#### [Activity]
Filter on the word "width": copy each matching line from the listing below.

#### [Extracted material]
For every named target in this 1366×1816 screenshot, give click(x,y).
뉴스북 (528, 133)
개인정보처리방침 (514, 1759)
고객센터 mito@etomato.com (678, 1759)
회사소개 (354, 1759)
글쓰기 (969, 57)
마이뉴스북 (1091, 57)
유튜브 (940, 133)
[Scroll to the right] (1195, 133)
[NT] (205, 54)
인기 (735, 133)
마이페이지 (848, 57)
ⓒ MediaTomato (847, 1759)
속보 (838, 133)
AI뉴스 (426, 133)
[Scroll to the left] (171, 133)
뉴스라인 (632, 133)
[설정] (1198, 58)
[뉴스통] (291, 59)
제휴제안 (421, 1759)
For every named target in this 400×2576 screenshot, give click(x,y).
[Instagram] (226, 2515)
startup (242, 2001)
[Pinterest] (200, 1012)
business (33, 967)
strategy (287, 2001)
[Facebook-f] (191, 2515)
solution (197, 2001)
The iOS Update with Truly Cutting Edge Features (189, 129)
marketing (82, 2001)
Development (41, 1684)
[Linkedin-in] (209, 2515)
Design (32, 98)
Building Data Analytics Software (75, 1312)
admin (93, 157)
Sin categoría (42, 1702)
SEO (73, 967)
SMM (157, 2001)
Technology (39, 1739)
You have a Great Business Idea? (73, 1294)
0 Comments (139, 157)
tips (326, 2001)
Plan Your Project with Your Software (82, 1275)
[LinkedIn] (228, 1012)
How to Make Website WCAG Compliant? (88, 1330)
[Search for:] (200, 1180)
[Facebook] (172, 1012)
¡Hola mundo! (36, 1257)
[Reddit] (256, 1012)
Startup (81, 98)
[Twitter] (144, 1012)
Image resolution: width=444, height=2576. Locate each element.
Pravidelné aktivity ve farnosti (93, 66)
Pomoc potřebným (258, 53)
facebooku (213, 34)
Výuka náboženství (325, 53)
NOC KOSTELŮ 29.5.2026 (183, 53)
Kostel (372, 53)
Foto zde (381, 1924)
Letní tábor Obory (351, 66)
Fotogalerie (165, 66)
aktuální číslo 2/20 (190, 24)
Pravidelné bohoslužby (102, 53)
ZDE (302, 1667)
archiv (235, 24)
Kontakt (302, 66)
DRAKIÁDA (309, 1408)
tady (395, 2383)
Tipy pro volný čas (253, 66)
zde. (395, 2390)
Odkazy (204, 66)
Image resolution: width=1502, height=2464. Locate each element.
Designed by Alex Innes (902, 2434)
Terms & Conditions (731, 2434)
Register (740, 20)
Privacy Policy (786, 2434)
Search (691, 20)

#### [Finished exercise]
Image resolution: width=444, height=2576. Locate each element.
Image resolution: width=1502, height=2464. Locate each element.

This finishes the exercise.